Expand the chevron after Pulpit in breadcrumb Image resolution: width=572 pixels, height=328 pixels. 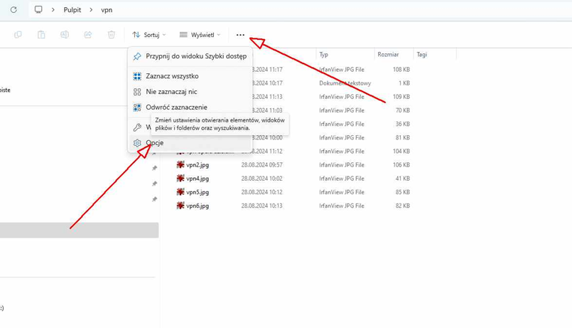tap(91, 10)
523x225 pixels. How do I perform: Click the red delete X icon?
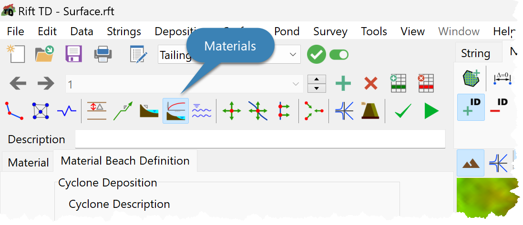pyautogui.click(x=370, y=84)
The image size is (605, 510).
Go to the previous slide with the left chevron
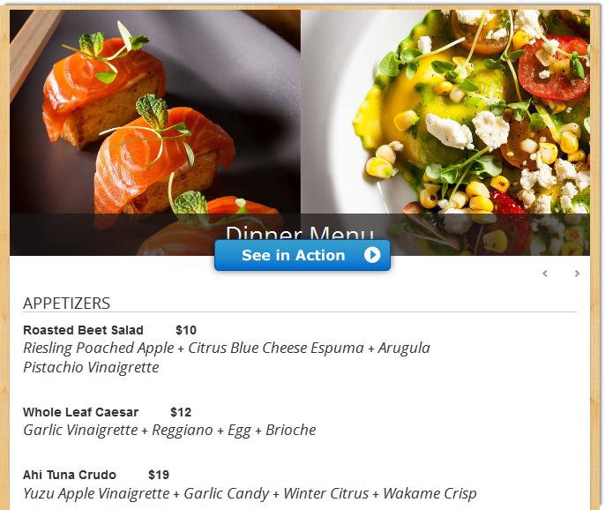point(545,274)
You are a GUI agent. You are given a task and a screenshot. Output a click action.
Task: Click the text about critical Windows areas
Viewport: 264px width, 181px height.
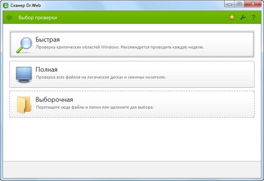120,47
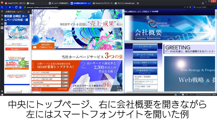217x122 pixels.
Task: Open the Notes panel in sidebar
Action: 2,20
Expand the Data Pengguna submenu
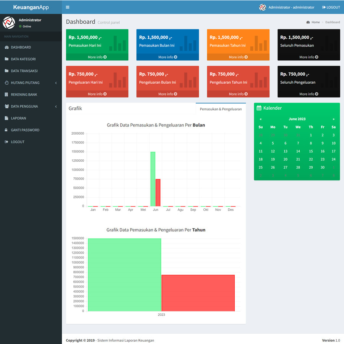 click(25, 106)
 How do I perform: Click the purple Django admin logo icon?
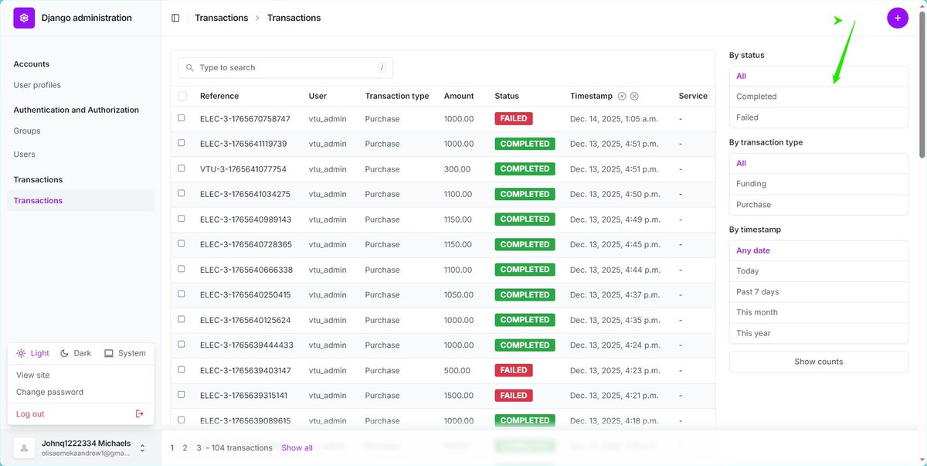click(22, 17)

What to produce – Write out exactly the lines from the one containing "You are a GUI" through the last line of the records above, both ends included, and leave out any pictures.

Problem solution –
You are a GUI agent. You are given a task and a screenshot. Output a click action.
Task: Click the text about critical Windows areas
Viewport: 264px width, 181px height.
120,47
217x122 pixels.
Task: Open the Notes panel in sidebar
Action: 2,20
Expand the Data Pengguna submenu
 click(25, 106)
 How do I perform: Click the purple Django admin logo icon?
click(22, 17)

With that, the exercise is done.